[R] mgcv: how select significant predictor vars when using gam(...select=TRUE) using automatic optimization
Jan Holstein
jan.holstein at awi.de
Thu Apr 25 11:45:02 CEST 2013
Juliet,
for you the diagnostic plots:
just to recall:
the first model was this:
fit<-gam(target
~s(mgs)+s(gsd)+s(mud)+s(ssCmax),family=quasi(link=log),data=wspe1,method="REML",select=F)
> summary(fit)
Parametric coefficients:
Estimate Std. Error t value Pr(>|t|)
(Intercept) -4.724 7.462 -0.633 0.527
Approximate significance of smooth terms:
edf Ref.df F p-value
s(mgs) 3.118 3.492 0.099 0.974
s(gsd) 6.377 7.044 15.596 <2e-16 ***
s(mud) 8.837 8.971 18.832 <2e-16 ***
s(ssCmax) 3.886 4.051 2.342 0.052 .
---
R-sq.(adj) = 0.403 Deviance explained = 40.6%
REML score = 33186 Scale est. = 8.7812e+05 n = 4511
(I slightly shortened the output)
Also of interest:
Model error as root mean squared error (RMSE):
> sqrt(mean(residuals.gam(fit,type="response")^2))
[1] 934.6647
Here are diagnostic plots:
<http://r.789695.n4.nabble.com/file/n4665370/screen-capture-1.png>
<http://r.789695.n4.nabble.com/file/n4665370/screen-capture-2.png>
Here Simons comment to this particular model from Apr 18, 2013; 5:25pm (see
above)
"The p-value computations are based on
the approximation that things are approximately normal on the linear
predictor scale, but actually they are no where close to normal in this
case, which is why the p-values look inconsistent. The reason that the
approximate normality assumption doesn't hold is that the model is quite
a poor fit. If you take a look at gam.check(fit) you'll see that the
constant variance assumption of quasi(link=log) is violated quite badly,
and the residual distribution is really quite odd (plot residuals
against fitted as well). Also see plot(fit,pages=1,scale=0) - it shows
ballooning confidence intervals and smooth estimates that are so low in
places that they might as well be minus infinity (given log link) -
clearly something is wrong with this model! "

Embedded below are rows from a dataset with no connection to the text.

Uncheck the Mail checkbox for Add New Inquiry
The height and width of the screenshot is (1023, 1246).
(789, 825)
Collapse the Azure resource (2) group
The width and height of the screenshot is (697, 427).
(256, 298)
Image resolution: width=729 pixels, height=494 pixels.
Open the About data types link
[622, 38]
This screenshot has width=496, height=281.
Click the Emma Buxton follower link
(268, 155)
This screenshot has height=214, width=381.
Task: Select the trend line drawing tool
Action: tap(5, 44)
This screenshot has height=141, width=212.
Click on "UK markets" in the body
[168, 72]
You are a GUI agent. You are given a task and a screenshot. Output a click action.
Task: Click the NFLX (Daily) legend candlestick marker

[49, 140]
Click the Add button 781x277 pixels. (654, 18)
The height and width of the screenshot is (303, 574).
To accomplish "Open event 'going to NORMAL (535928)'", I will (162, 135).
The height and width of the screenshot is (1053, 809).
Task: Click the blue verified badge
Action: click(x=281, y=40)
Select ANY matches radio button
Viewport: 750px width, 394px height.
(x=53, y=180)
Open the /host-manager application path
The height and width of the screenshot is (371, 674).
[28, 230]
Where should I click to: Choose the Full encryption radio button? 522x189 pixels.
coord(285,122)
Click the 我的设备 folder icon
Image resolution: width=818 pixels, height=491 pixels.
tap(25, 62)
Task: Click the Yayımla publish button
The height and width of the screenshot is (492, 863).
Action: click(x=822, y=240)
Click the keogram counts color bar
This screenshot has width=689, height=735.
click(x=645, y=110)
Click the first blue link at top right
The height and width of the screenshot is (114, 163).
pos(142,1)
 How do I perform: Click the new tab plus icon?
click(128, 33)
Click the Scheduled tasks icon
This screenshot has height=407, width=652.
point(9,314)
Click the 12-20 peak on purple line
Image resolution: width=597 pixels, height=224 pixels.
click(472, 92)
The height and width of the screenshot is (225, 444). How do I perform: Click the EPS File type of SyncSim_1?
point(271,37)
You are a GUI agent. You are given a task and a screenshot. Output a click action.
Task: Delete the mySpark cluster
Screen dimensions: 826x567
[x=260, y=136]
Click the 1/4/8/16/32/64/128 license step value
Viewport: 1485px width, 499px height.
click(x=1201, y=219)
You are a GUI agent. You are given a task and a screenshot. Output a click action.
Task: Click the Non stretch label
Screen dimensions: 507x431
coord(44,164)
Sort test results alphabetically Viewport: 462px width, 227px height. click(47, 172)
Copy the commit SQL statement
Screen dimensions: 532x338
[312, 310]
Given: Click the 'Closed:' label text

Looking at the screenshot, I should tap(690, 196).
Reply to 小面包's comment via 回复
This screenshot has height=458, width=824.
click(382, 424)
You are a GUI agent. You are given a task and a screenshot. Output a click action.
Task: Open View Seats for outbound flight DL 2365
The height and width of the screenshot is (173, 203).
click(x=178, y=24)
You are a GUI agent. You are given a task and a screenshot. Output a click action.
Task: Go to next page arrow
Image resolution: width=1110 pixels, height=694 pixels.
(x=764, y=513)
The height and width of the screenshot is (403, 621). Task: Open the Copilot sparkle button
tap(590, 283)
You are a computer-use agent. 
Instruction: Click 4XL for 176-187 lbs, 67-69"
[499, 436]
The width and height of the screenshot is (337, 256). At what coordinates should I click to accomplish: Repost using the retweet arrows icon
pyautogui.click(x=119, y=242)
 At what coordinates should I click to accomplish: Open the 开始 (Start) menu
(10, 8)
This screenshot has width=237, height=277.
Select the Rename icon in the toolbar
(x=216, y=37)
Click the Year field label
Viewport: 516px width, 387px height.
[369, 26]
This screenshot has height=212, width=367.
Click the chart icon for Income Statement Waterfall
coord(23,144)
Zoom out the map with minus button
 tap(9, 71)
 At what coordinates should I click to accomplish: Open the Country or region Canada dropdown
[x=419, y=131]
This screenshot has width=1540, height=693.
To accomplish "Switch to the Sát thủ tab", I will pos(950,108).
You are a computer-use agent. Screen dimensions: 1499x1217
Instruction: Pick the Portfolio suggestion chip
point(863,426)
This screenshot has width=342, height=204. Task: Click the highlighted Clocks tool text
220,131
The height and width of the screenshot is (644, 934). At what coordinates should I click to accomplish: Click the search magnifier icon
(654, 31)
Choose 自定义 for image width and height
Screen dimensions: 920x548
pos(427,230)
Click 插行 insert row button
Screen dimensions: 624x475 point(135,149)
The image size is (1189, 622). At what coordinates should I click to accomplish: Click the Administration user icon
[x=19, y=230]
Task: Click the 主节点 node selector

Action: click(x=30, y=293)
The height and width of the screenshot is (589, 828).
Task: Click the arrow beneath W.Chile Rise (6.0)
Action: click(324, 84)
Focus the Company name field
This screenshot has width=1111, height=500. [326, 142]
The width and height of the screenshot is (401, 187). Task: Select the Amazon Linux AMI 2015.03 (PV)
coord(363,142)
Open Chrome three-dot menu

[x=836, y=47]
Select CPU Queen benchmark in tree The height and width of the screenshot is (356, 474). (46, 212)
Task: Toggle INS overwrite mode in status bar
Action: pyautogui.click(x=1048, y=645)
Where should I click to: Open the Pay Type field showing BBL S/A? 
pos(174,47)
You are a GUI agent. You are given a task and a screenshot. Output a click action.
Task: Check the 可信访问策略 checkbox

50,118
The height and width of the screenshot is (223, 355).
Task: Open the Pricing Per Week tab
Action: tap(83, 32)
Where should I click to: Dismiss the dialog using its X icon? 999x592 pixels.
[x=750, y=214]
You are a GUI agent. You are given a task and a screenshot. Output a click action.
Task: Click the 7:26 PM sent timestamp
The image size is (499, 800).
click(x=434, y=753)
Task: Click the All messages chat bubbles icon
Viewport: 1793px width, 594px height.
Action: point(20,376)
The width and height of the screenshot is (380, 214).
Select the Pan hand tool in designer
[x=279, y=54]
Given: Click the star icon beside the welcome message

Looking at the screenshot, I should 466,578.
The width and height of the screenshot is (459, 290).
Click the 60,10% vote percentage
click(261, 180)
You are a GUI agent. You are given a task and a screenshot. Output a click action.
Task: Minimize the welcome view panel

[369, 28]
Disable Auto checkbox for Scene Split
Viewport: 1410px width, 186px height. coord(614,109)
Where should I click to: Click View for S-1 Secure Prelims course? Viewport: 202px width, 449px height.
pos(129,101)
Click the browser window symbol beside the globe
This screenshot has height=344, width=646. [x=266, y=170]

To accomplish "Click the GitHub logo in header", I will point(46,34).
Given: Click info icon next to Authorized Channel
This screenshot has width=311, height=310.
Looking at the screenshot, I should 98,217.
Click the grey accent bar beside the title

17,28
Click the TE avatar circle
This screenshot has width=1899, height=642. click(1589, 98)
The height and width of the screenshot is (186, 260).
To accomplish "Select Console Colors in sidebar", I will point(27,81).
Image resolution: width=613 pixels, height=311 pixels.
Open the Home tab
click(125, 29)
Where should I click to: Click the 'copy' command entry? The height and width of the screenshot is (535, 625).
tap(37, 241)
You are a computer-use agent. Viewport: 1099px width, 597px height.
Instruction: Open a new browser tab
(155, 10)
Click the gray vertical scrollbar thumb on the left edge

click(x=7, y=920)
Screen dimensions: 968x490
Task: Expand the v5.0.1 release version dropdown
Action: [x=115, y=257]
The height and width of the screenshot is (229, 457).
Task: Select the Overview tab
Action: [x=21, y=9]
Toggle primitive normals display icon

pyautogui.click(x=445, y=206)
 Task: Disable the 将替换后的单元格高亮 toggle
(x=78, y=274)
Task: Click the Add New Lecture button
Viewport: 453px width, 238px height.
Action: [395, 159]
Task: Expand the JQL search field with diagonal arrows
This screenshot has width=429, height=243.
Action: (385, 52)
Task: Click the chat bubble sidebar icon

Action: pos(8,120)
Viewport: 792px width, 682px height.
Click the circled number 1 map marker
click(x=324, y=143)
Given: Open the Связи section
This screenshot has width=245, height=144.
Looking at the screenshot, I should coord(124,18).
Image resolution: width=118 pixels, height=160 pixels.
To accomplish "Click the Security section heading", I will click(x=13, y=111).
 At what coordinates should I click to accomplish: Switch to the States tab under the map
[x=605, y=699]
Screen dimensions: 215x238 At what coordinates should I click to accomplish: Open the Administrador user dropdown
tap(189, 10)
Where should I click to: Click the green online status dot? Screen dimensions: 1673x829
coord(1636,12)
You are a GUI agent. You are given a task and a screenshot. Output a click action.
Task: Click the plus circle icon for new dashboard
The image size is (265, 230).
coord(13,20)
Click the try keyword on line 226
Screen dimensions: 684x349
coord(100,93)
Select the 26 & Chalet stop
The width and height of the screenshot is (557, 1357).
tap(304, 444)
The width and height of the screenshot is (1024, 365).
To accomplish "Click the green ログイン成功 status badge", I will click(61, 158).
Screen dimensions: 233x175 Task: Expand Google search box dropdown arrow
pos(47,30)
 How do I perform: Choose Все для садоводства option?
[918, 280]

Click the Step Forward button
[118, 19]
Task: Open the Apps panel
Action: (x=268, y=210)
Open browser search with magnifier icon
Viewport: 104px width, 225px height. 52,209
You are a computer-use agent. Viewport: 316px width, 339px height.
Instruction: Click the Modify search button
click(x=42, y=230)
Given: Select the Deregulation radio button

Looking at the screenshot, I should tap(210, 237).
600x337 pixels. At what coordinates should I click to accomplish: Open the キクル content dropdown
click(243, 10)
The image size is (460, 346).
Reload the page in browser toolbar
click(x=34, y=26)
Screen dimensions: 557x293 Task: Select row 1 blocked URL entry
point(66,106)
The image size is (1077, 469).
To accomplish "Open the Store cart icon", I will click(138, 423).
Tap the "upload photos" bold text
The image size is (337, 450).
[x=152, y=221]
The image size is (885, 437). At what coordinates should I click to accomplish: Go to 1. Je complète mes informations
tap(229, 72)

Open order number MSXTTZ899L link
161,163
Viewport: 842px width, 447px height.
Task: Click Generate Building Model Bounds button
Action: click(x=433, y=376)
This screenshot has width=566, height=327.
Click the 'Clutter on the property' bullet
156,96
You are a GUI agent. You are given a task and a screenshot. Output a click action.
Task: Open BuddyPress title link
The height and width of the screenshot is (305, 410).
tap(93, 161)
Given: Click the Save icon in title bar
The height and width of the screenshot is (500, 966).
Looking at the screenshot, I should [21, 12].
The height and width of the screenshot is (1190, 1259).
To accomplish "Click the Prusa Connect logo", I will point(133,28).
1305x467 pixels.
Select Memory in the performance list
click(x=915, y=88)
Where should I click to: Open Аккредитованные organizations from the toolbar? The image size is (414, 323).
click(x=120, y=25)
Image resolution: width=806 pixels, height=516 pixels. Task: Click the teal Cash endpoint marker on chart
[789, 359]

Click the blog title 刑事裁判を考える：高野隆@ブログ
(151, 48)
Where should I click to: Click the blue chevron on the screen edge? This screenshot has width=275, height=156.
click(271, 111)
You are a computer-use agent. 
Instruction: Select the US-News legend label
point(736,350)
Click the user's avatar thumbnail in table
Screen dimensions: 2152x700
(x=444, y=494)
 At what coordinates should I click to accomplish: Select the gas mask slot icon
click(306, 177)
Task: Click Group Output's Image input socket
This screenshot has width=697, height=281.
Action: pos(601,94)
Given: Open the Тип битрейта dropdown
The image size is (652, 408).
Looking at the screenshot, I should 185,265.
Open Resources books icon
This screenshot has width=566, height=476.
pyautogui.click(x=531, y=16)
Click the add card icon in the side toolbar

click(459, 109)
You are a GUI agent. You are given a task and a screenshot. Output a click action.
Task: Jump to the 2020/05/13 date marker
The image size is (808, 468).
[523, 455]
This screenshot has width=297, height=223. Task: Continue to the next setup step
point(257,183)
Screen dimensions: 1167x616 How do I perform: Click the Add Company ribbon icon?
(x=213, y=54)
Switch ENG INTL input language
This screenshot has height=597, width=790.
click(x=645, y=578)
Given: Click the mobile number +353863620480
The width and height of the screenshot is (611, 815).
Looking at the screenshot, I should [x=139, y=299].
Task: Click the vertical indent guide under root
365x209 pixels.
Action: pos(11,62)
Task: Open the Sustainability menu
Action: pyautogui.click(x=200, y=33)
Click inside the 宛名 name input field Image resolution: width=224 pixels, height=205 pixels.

Following Simons advice (quote):
"try Tweedie(p=1.5,link=log) as the family. Also the predictor
variables are very skewed which is giving leverage problems, so I would
transform them to give less skew. e.g. Something like "
fit<-gam(target~s(log(mgs))+s(I(gsd^.5))+s(I(mud^.25))+s(log(ssCmax)),
+ family=Tweedie(p=1.6,link=log),data=wspe1,method="REML")
> summary(fit)
Parametric coefficients:
Estimate Std. Error t value Pr(>|t|)
(Intercept) 4.02654 0.05231 76.97 <2e-16 ***
Approximate significance of smooth terms:
edf Ref.df F p-value
s(log(mgs)) 6.067 7.292 12.58 <2e-16 ***
s(I(gsd^0.5)) 4.009 5.138 18.25 <2e-16 ***
s(I(mud^0.25)) 7.210 8.240 58.54 <2e-16 ***
s(log(ssCmax)) 8.407 8.764 74.87 <2e-16 ***
R-sq.(adj) = 0.303 Deviance explained = 51%
REML score = 14355 Scale est. = 27.702 n = 4511
(I slightly shortened the output)
RMSE did not improve:
> sqrt(mean(residuals.gam(fit,type="response")^2))
[1] 1009.268
diagnostic plots in the following
<http://r.789695.n4.nabble.com/file/n4665370/screen-capture-3.png>
<http://r.789695.n4.nabble.com/file/n4665370/screen-capture-4.png>
wich looks much better.
The QQ-plot is closer to identity,
the residuals are more evenly spread and much smaller.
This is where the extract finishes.